[Prompt] Across all the entries below, how many lines contain the string "agent"? The number by itself is the answer.

[Extracted records]
────────────────────────────────────────

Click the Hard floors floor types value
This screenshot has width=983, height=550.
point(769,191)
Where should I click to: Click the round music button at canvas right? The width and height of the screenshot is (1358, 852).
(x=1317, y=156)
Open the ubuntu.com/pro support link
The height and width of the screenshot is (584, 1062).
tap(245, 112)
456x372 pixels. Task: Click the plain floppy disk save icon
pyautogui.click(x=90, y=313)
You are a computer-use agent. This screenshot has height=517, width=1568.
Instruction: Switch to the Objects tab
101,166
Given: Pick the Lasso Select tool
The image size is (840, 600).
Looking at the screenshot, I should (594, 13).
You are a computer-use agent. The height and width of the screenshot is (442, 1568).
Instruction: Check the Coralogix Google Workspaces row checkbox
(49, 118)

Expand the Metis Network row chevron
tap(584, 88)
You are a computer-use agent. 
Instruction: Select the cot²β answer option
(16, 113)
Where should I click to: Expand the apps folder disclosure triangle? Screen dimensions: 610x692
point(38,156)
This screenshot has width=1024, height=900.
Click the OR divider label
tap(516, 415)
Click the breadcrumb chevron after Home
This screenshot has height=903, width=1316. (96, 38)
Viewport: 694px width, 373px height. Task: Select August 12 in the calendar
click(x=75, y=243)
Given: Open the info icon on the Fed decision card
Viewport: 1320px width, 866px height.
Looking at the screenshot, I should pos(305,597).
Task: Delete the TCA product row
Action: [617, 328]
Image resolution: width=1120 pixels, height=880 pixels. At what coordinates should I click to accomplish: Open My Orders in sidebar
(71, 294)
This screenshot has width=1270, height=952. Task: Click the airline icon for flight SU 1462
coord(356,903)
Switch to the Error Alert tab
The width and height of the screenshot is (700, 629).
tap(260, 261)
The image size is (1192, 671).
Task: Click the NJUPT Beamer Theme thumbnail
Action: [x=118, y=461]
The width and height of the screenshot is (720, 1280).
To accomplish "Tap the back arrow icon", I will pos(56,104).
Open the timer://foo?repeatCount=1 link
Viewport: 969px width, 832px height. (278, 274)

────────────────────────────────────────

[Task answer] 3